A depiction of Blaise Pascal's 1648 atmospheric pressure experiment, wherein he had his brother-in-law Florin Perier carry a Torricelli barometer to the top of Puy de Dome, France, to see if the height of the mercury column would fall as a result of decreasing atmospheric pressure, as he predicted. |
“I have thought of an experiment which will remove all doubt, if it be executed with exactness. The experiment should be made in vacuo several times, in one day, with the same quicksilver, at the bottom and at the top of the mountain of Puy, which is near our town of Clermont. If, as I anticipate, the height of the quicksilver be less at top than at the base, it will follow that the weight or pressure of the air is the cause of this; there certainly is more air to press at the foot of the mountain than at its summit, while one cannot say that nature abhors a vacuum in one place more than in another.”— Blaise Pascal (1648), “Letter to Florin Perier” (Ѻ)

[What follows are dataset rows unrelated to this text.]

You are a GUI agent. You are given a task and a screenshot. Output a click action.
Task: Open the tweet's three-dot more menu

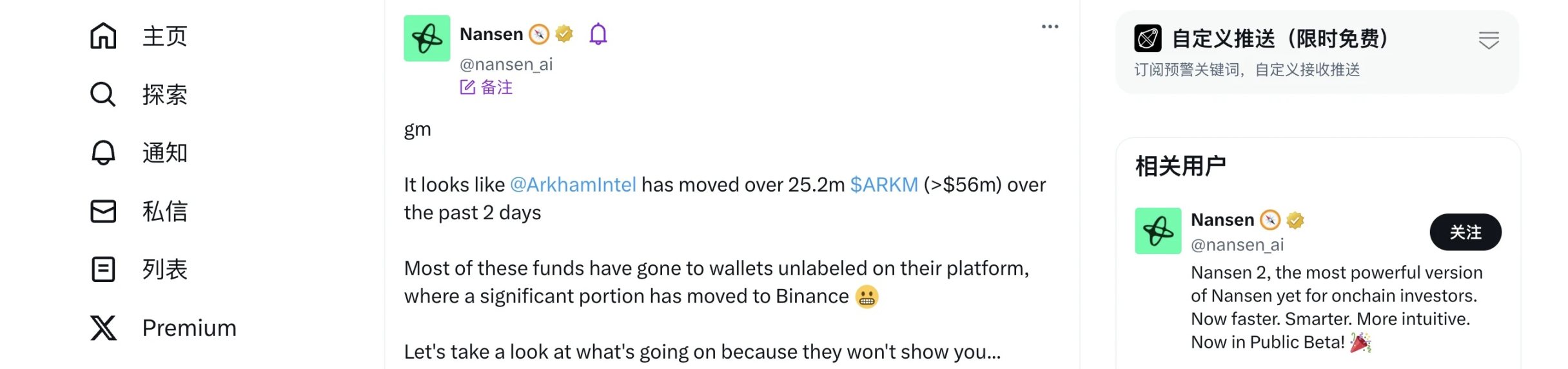click(1050, 26)
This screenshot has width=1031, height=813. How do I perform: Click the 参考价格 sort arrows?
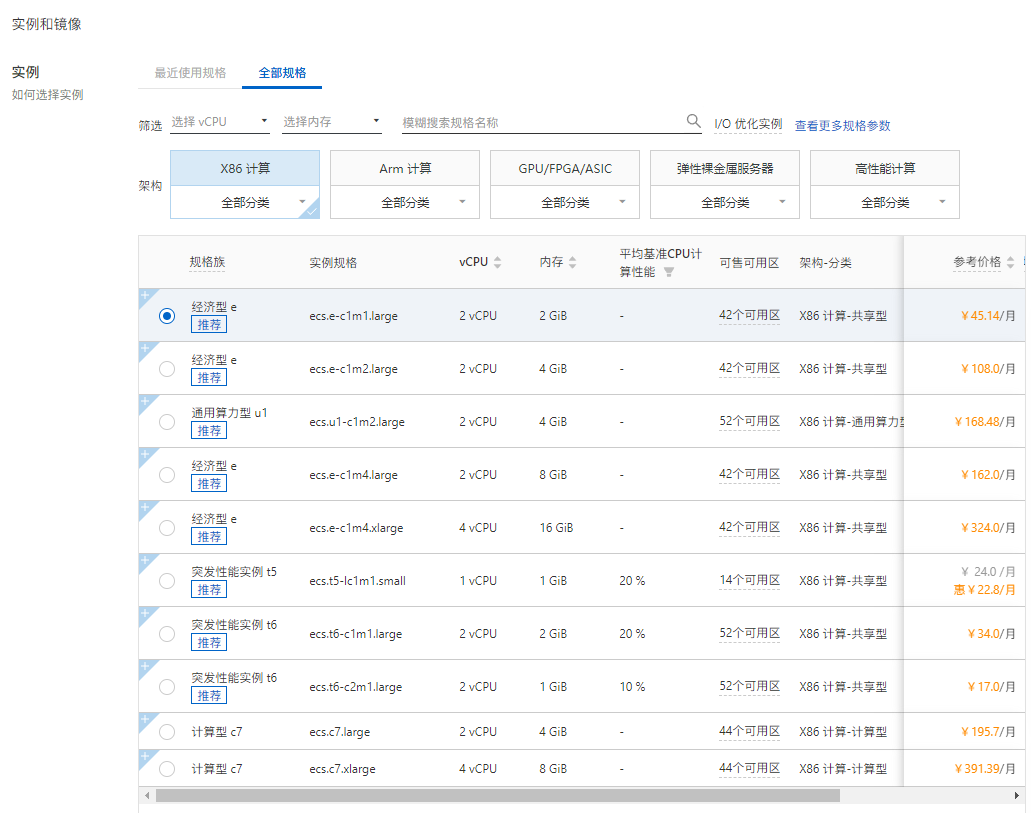(x=1010, y=263)
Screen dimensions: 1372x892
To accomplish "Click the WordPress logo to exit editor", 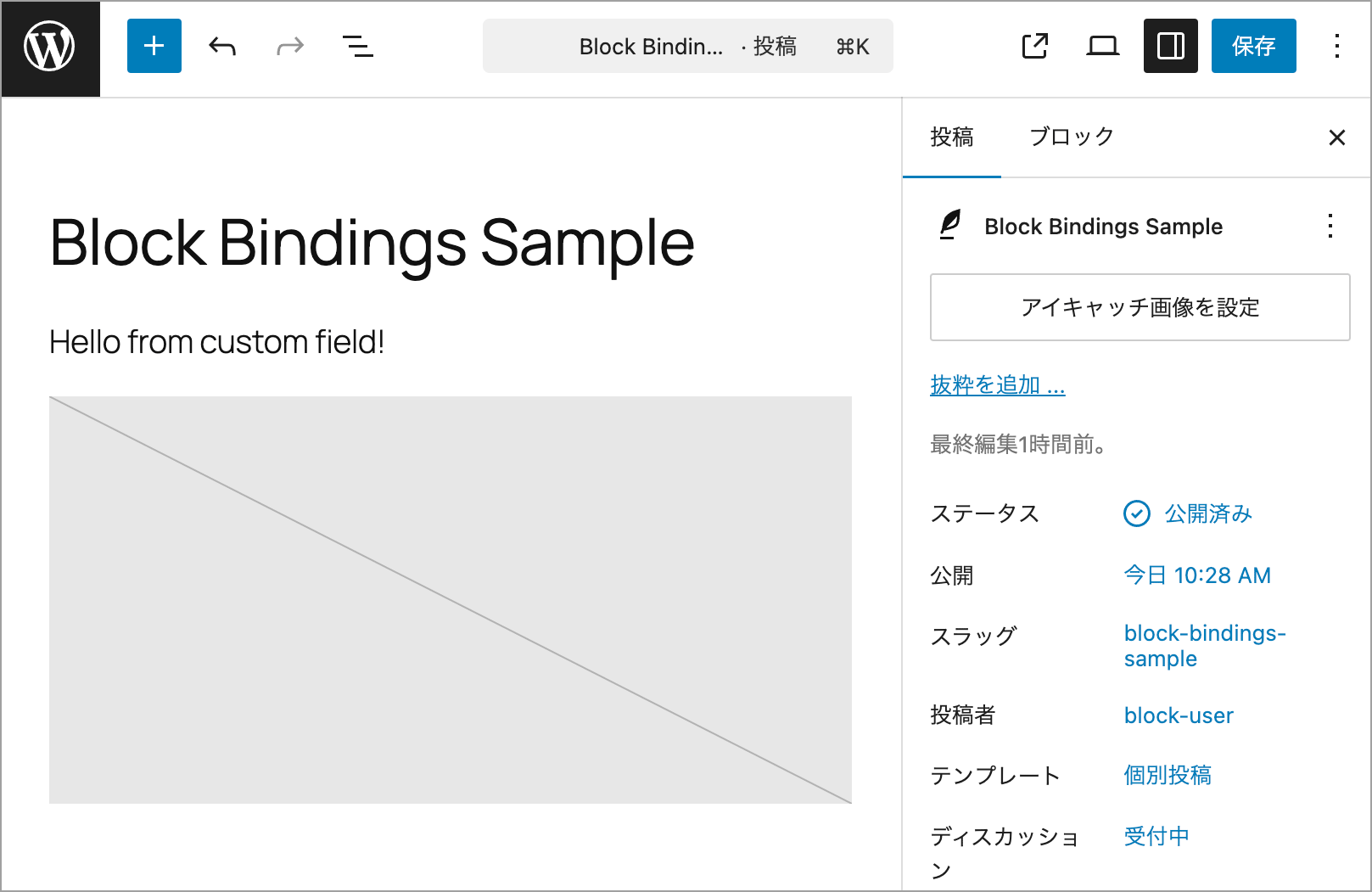I will tap(50, 48).
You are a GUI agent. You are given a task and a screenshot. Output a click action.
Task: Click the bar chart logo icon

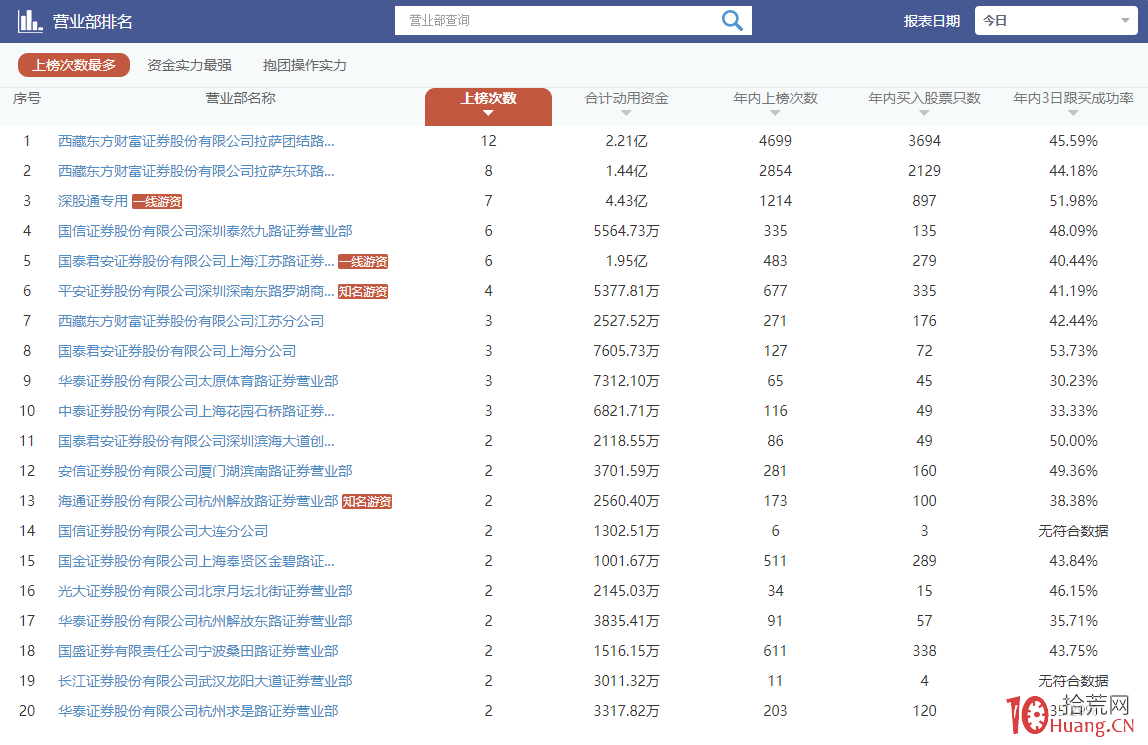click(30, 21)
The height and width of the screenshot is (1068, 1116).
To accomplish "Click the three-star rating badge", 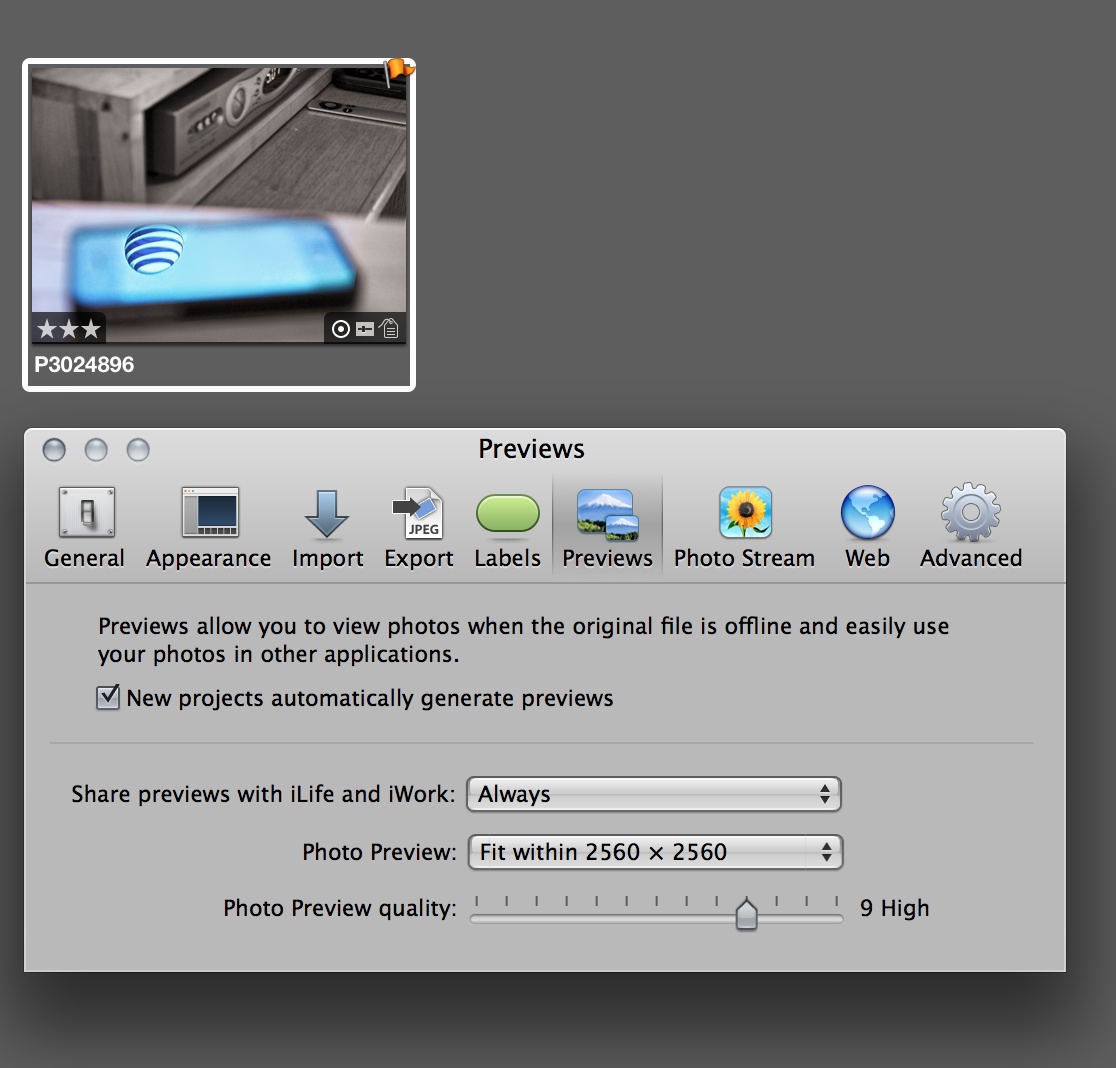I will (x=68, y=329).
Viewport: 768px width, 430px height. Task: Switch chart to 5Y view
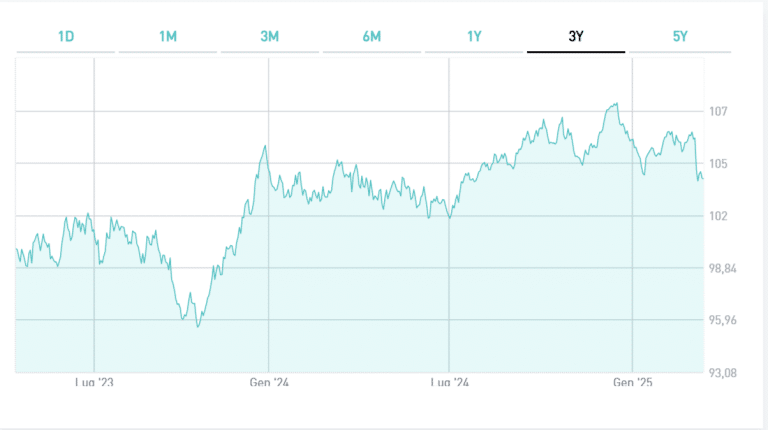click(680, 37)
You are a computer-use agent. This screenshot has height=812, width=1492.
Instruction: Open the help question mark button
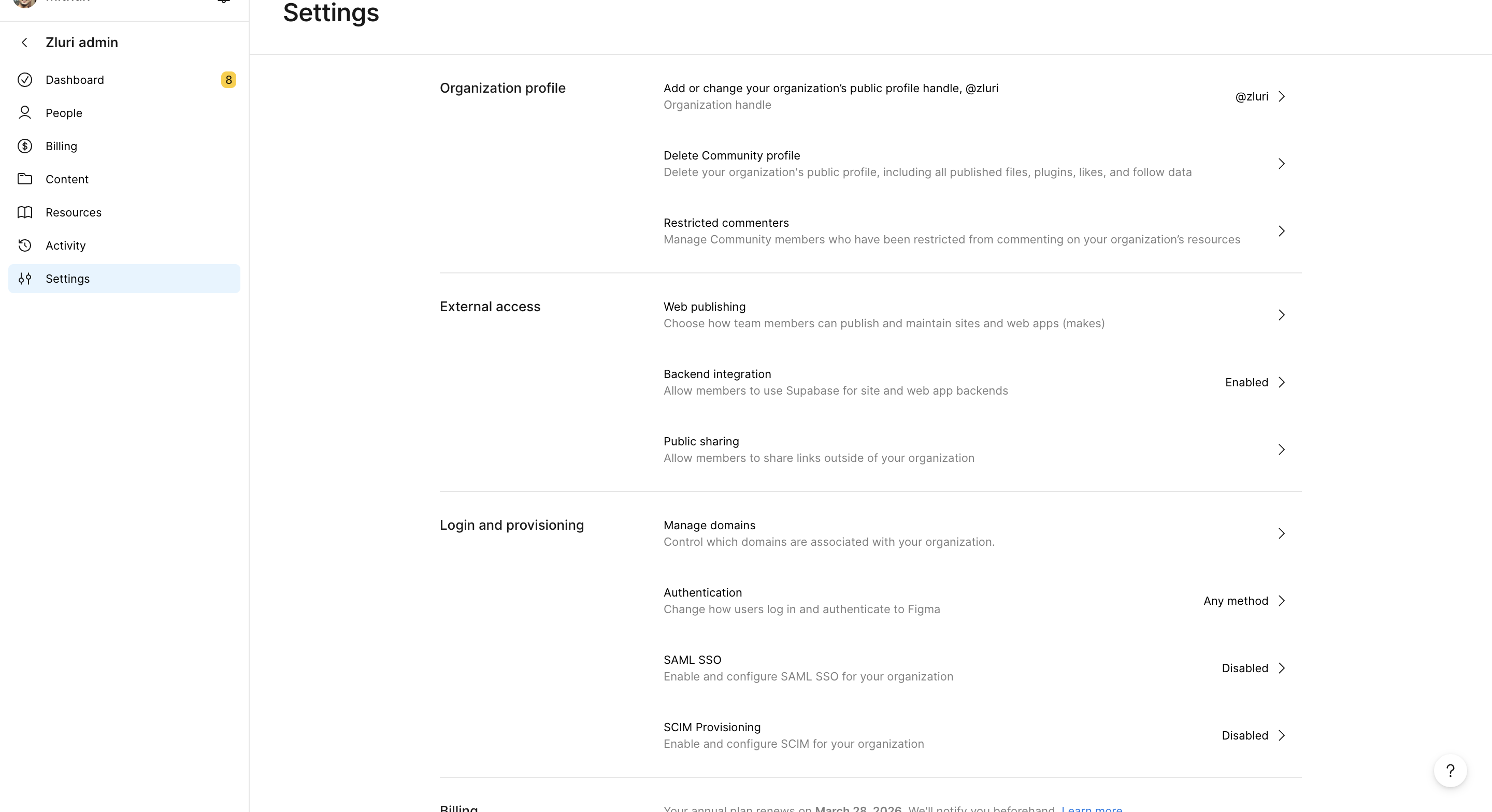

“At eight o'clock, we met in the gardens of the Minim Fathers, which has the lowest elevation in town. First, I poured 16 pounds of quicksilver into a vessel, then took several glass tubes, each four feet long and hermetically sealed at one end and opened at the other. Then placed them in the vessel of quicksilver. I found the quicksilver stood at 26" and 31⁄2 lines above the quicksilver in the vessel. I repeated the experiment two more times while standing in the same spot. They produced the same result each time. Taking the other tube and a portion of the quicksilver, I walked to the top of Puy-de-Dôme, about 500 fathoms higher than the monastery, where upon experiment, and found that the quicksilver reached a height of only 23" and 2 lines. I repeated the experiment five times with care. Each at different points on the summit, found the same height of quicksilver, in each case.”